Top of STORED DATA
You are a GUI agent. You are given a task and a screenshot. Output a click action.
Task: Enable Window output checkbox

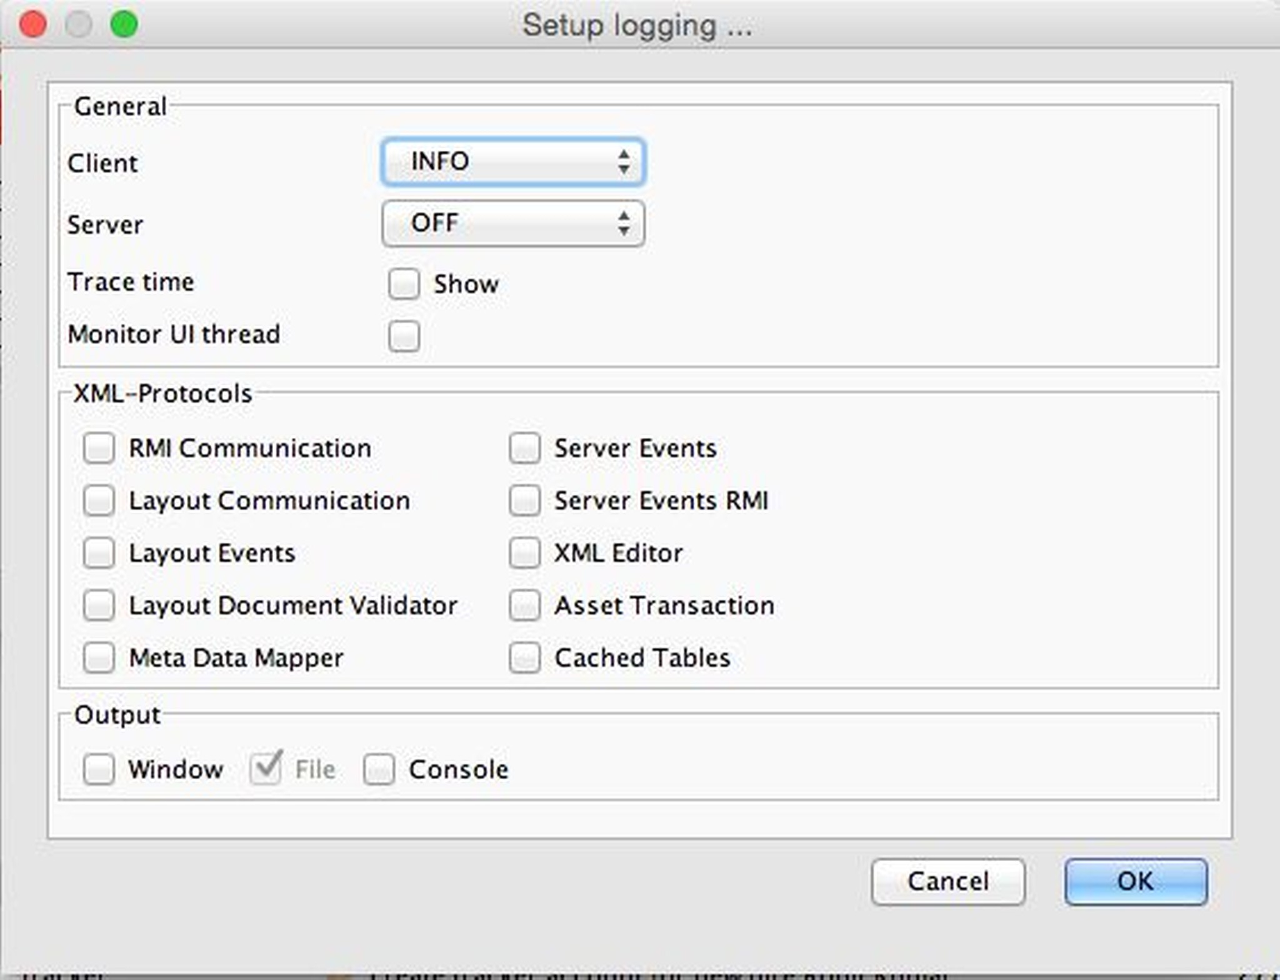click(x=99, y=769)
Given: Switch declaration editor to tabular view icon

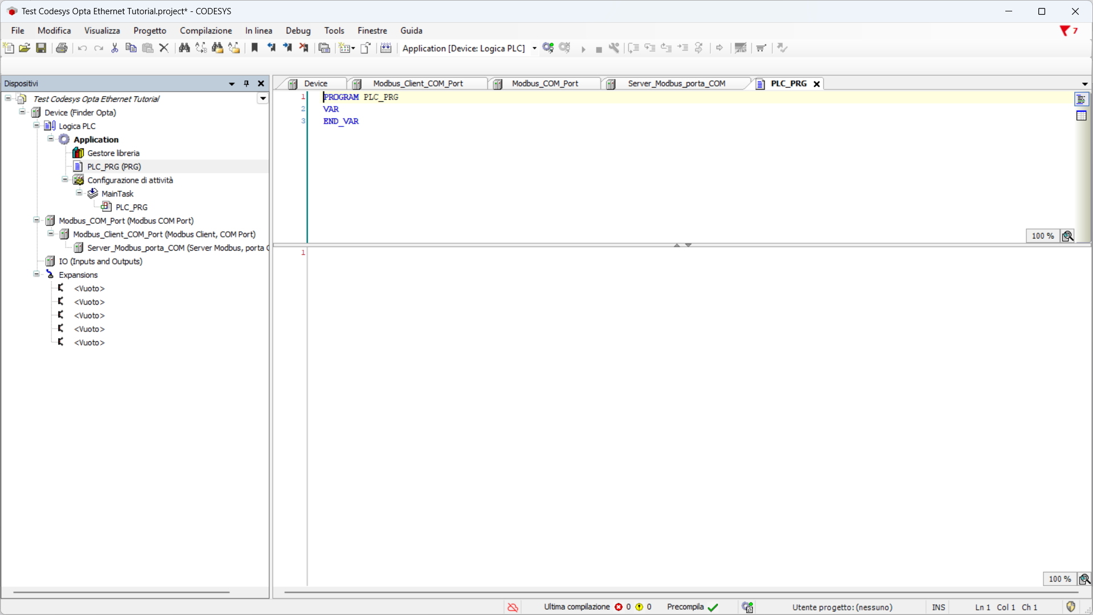Looking at the screenshot, I should click(1081, 116).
Bottom of STORED DATA
Nothing but the lines from the one holding "Given: Switch declaration" through the final line of the records above belongs in the answer, each retyped exactly; omit the pictures.

◆ **OUTPUT OF THE EXERCISE**:
Given: Switch declaration editor to tabular view icon

Looking at the screenshot, I should click(1081, 116).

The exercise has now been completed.